Exercise directions: What is the number of lines in the material below that include the word "agent"? Write that number and nothing more.

-- Opening Marker --

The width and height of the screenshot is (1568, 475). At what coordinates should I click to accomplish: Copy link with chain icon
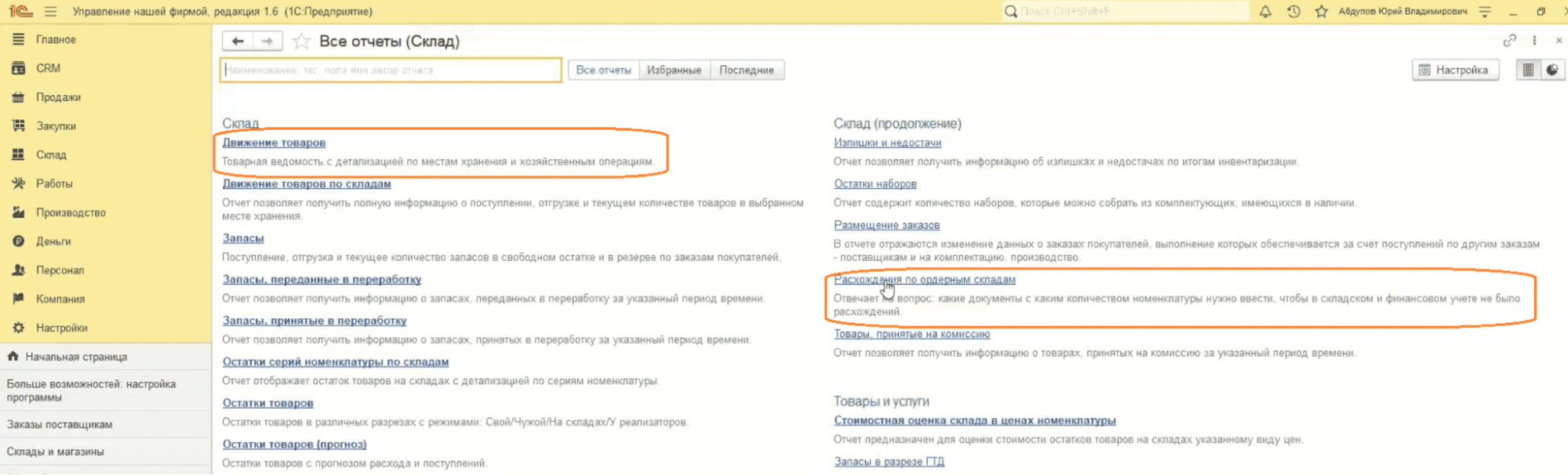pyautogui.click(x=1509, y=41)
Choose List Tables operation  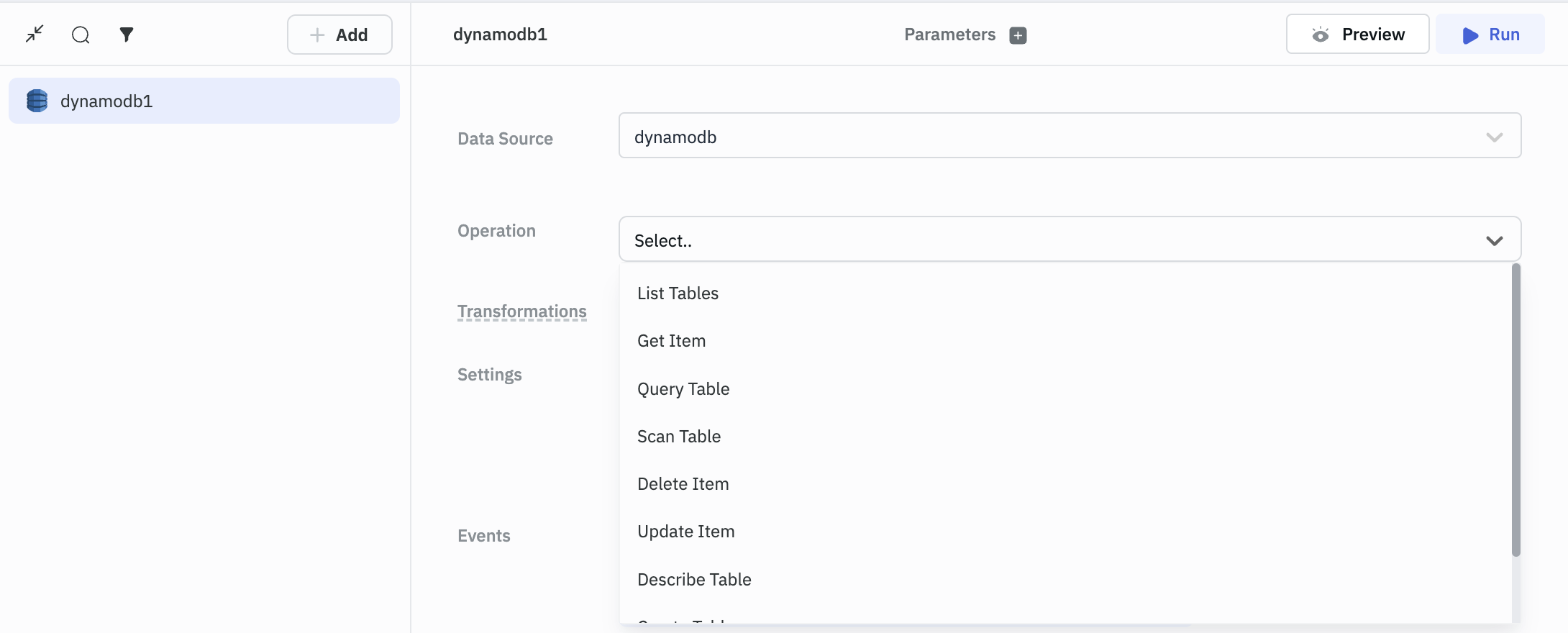(x=678, y=293)
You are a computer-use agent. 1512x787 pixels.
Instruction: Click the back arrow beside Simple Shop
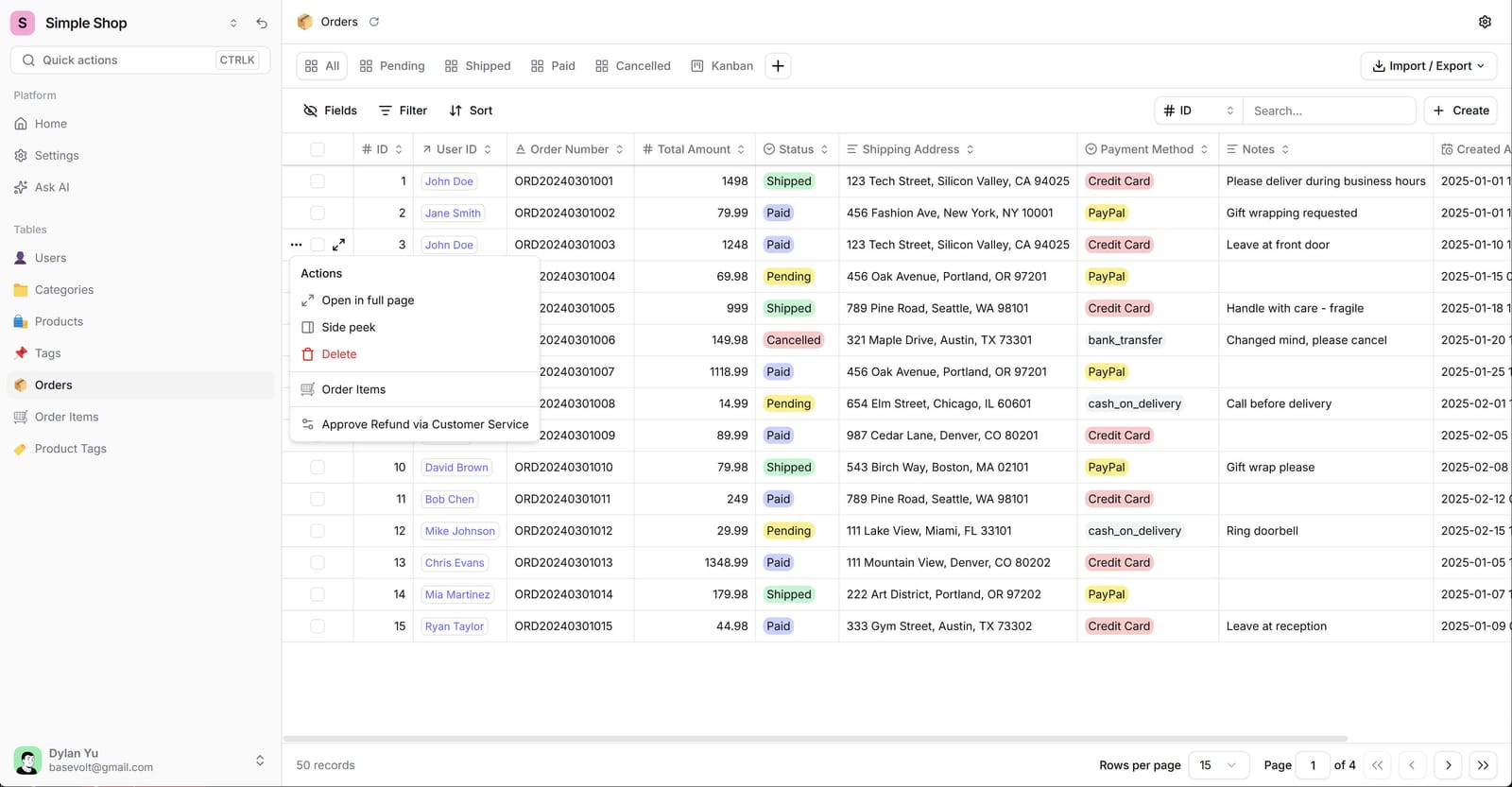coord(262,23)
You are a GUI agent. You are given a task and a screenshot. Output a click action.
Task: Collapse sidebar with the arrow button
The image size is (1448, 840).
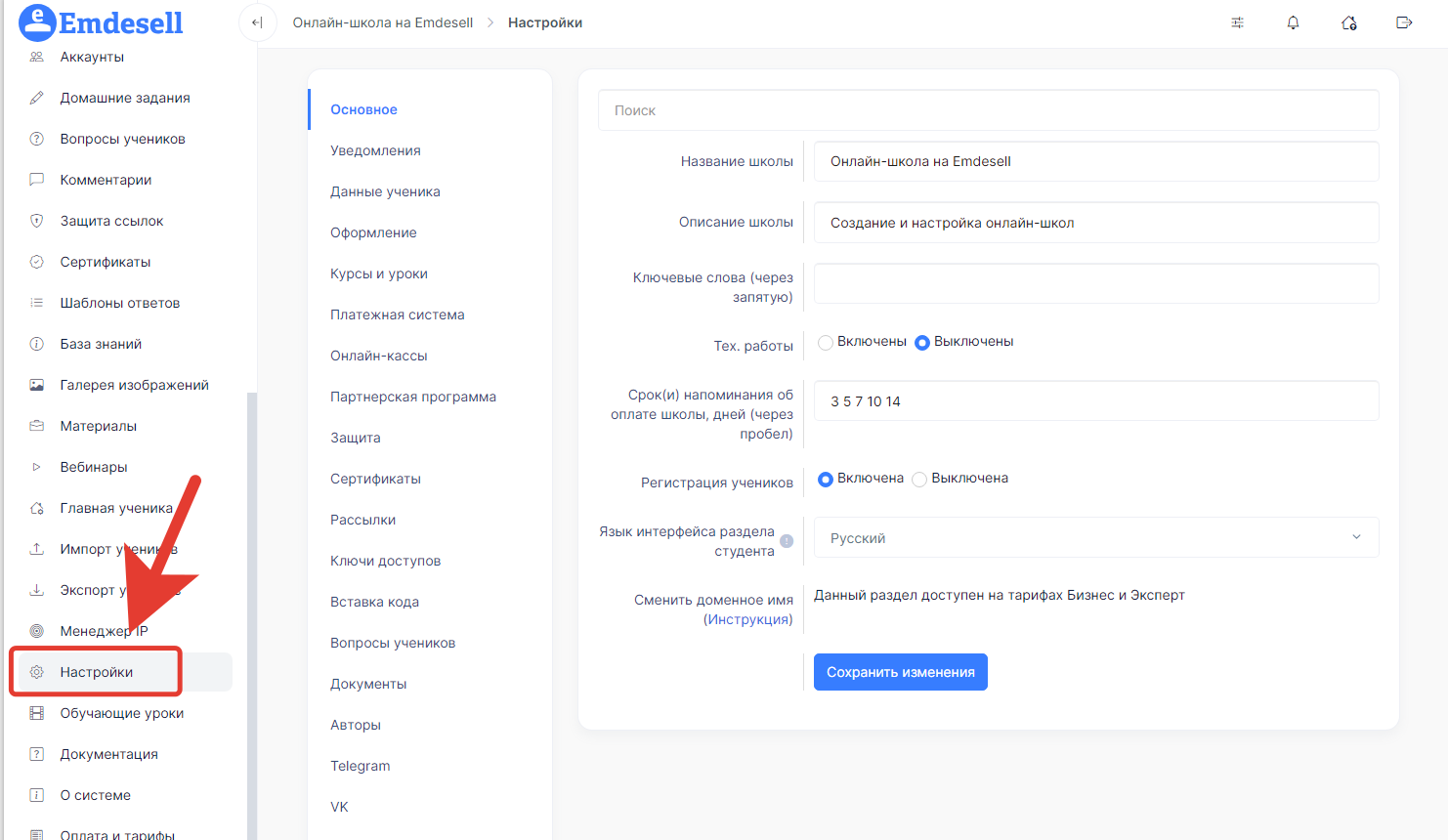257,22
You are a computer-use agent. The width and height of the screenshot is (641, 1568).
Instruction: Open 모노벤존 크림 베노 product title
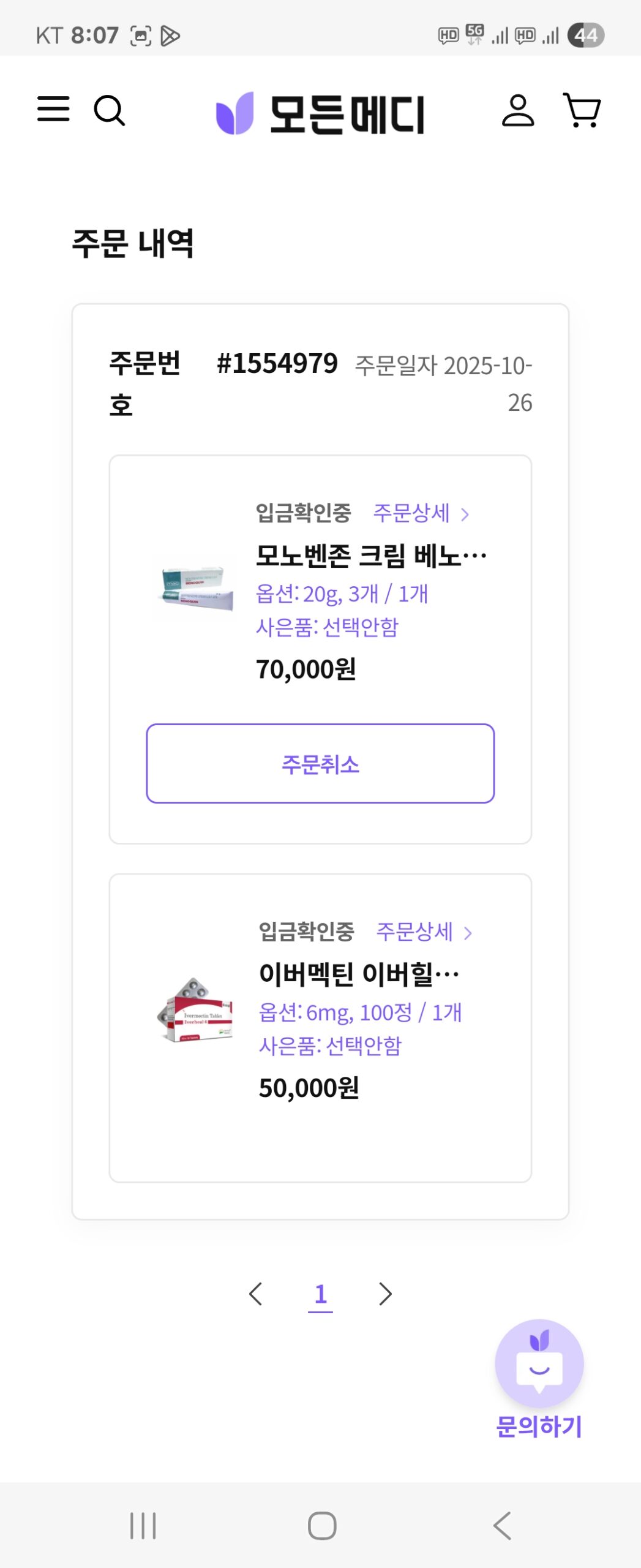(x=370, y=555)
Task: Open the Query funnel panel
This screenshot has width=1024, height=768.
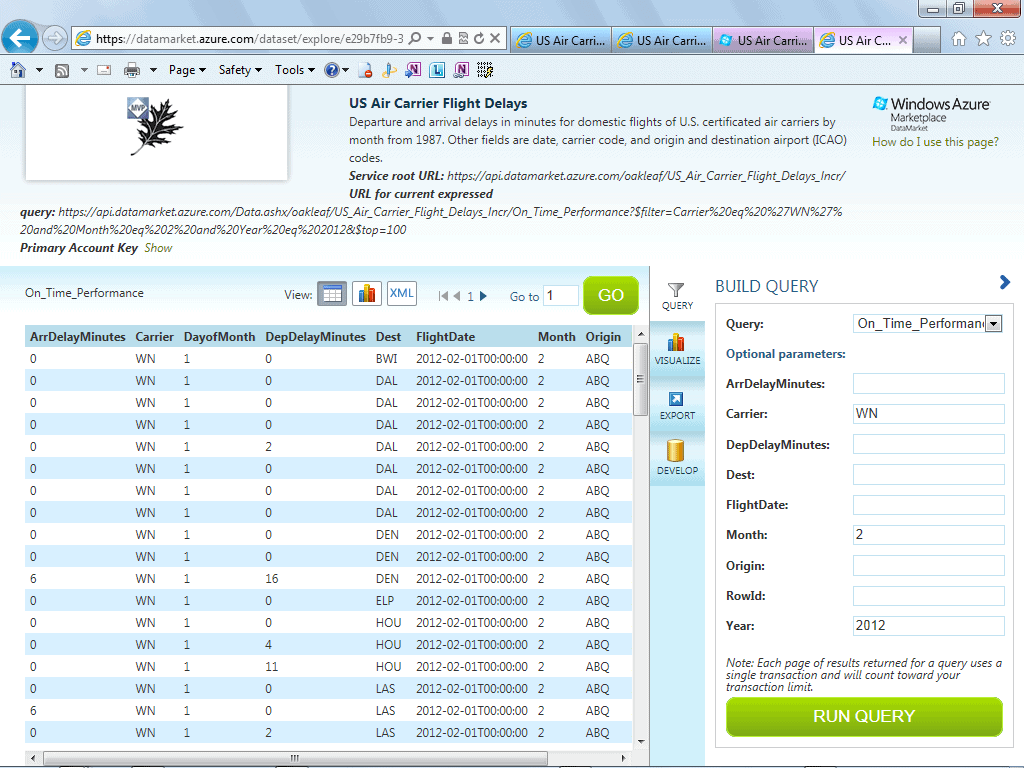Action: point(677,295)
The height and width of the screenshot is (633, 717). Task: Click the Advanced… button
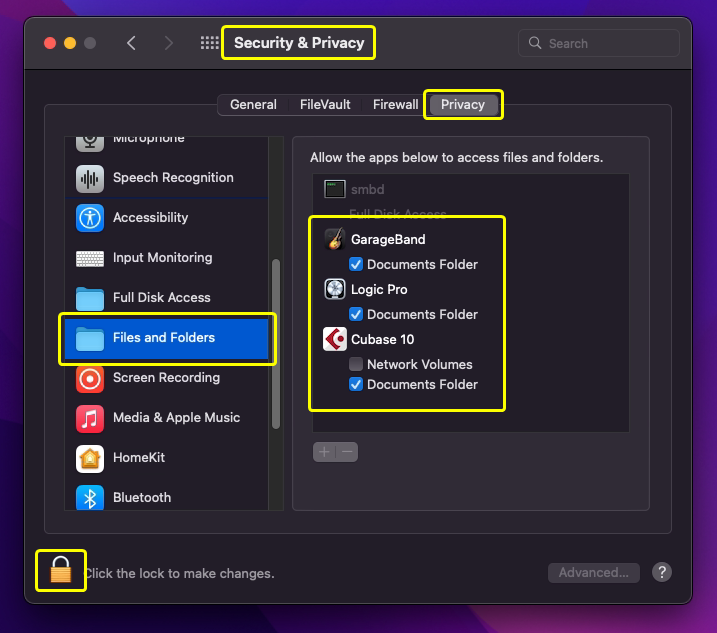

-- Closing Marker --

Response to this exercise: 3